◆ WHAT YOU WILL DO: Read through the data and count the lines that contain the string "this"; give only the result.

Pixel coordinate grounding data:
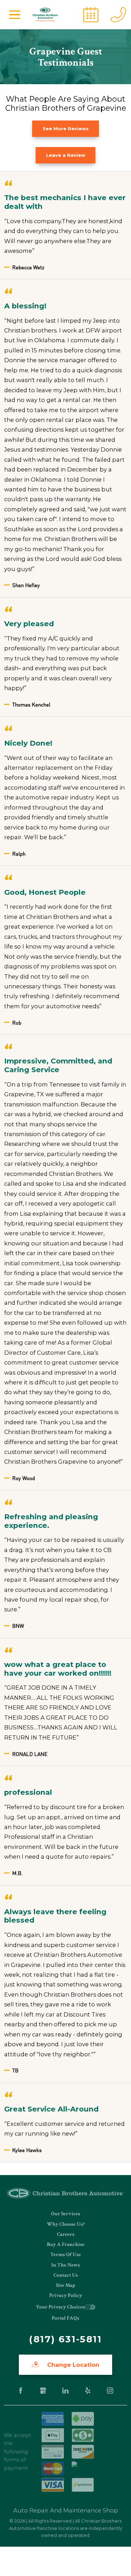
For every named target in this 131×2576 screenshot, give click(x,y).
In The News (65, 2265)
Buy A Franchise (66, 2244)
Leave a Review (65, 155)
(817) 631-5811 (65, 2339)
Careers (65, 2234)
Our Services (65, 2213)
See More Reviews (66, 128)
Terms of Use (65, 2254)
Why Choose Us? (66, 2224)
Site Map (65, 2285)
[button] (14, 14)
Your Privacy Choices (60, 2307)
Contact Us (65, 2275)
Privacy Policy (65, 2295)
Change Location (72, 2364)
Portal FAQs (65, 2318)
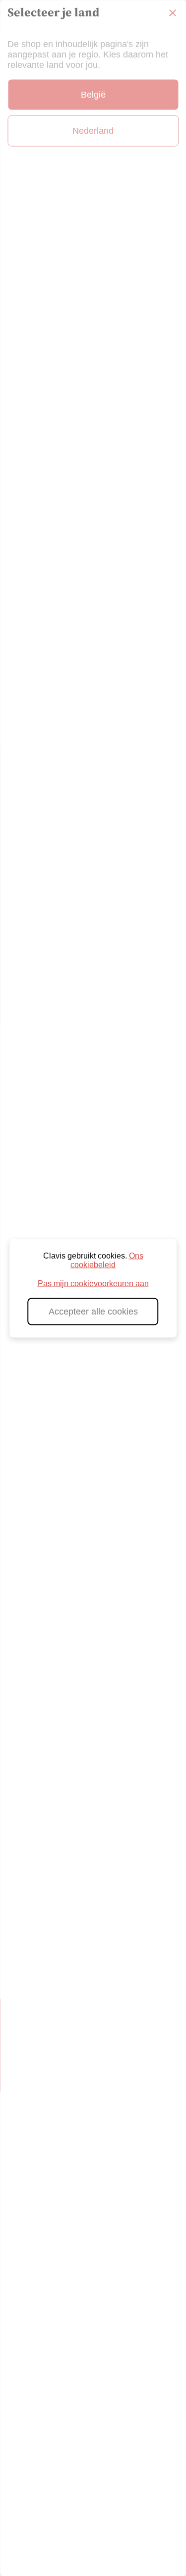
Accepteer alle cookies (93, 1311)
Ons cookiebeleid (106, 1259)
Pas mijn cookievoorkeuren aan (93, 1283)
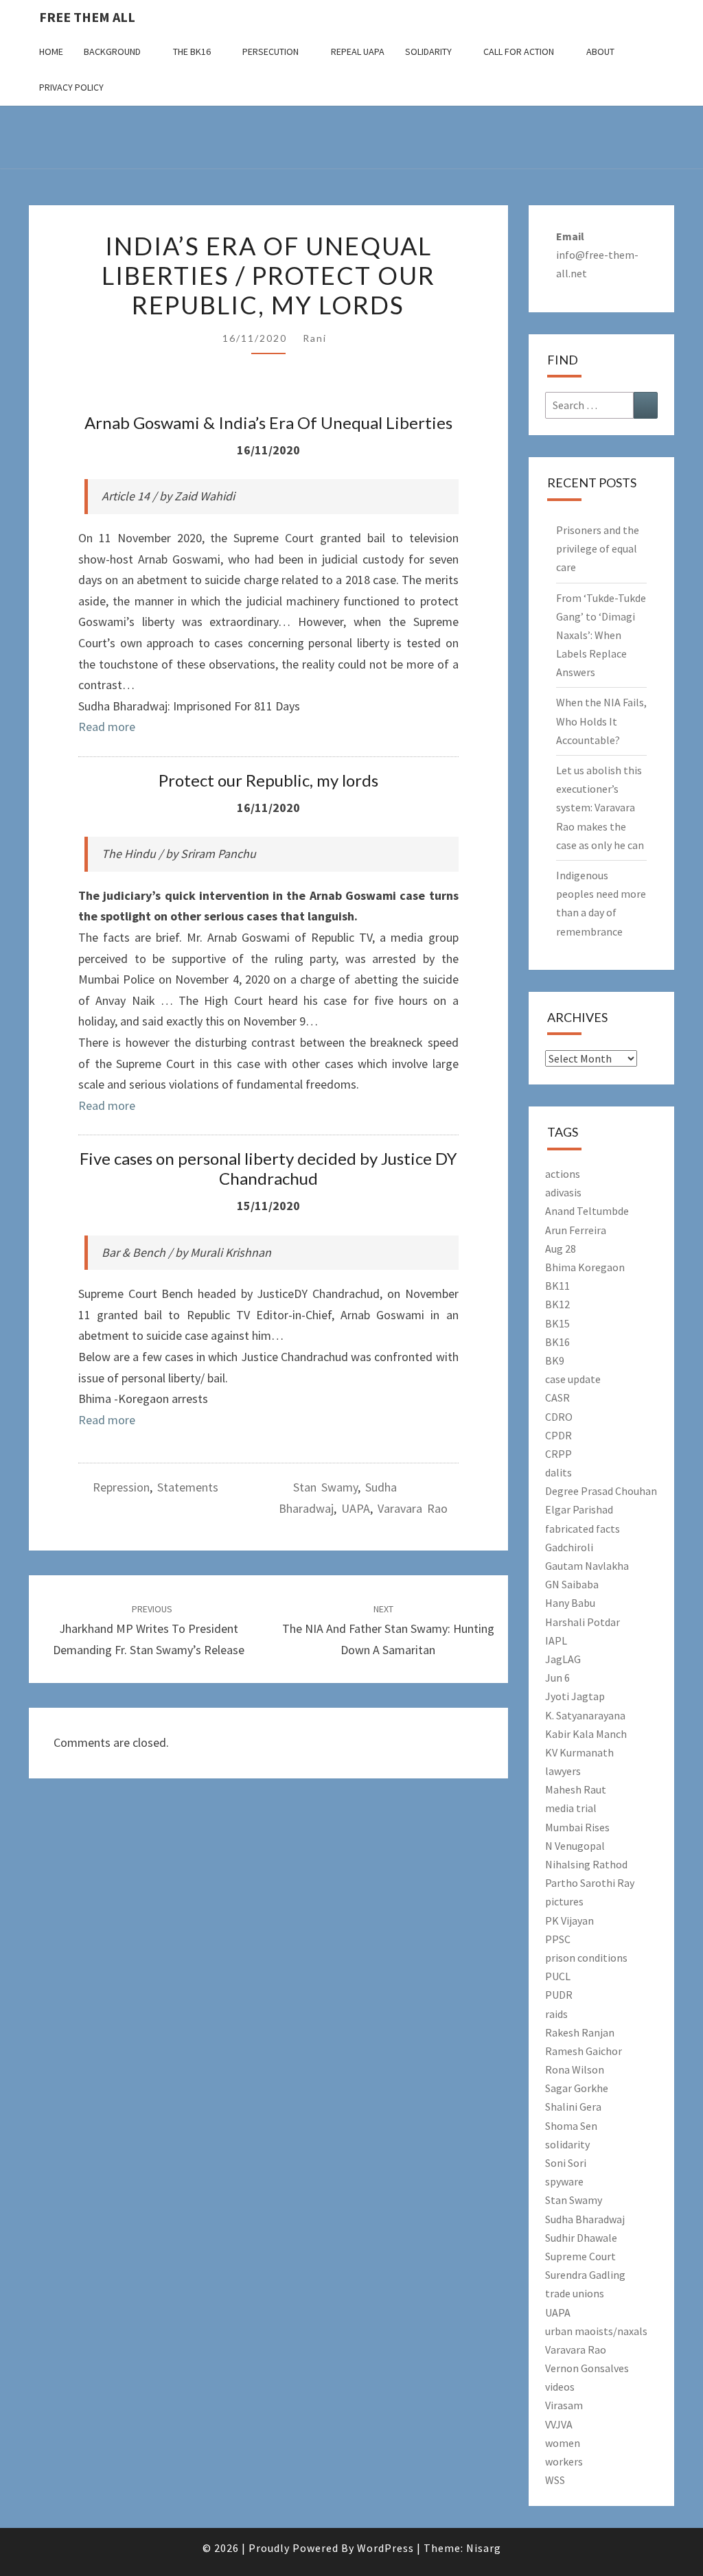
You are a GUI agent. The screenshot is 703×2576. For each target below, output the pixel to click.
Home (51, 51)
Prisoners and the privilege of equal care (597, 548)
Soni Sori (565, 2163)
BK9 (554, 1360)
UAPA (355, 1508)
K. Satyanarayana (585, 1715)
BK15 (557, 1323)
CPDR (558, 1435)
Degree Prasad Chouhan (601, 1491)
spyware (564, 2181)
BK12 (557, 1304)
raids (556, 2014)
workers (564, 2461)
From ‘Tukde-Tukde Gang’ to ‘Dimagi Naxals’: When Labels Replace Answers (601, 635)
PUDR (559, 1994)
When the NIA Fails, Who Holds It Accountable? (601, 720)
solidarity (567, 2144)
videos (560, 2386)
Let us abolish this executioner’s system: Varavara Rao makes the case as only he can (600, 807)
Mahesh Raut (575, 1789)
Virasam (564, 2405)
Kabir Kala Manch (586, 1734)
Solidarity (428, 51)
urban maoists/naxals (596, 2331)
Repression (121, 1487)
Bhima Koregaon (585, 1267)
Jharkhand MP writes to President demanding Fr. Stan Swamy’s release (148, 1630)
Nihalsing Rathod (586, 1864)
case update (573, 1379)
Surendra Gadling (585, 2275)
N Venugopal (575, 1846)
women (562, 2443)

* * *

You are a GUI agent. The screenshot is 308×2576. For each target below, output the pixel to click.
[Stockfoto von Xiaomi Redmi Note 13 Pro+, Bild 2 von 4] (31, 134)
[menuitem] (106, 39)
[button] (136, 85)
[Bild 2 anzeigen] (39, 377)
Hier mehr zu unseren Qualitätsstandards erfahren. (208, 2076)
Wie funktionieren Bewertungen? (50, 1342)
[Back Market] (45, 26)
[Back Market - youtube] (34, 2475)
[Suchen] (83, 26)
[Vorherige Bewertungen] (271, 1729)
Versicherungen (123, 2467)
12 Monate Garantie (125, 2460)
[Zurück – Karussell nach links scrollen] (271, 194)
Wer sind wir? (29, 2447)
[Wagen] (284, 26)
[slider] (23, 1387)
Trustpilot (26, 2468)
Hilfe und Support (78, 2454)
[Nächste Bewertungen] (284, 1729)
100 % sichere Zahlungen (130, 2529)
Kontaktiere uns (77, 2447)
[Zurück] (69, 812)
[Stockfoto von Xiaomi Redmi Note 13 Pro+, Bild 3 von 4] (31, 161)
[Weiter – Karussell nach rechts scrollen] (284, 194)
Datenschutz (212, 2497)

◆ ANSWER BOX: 2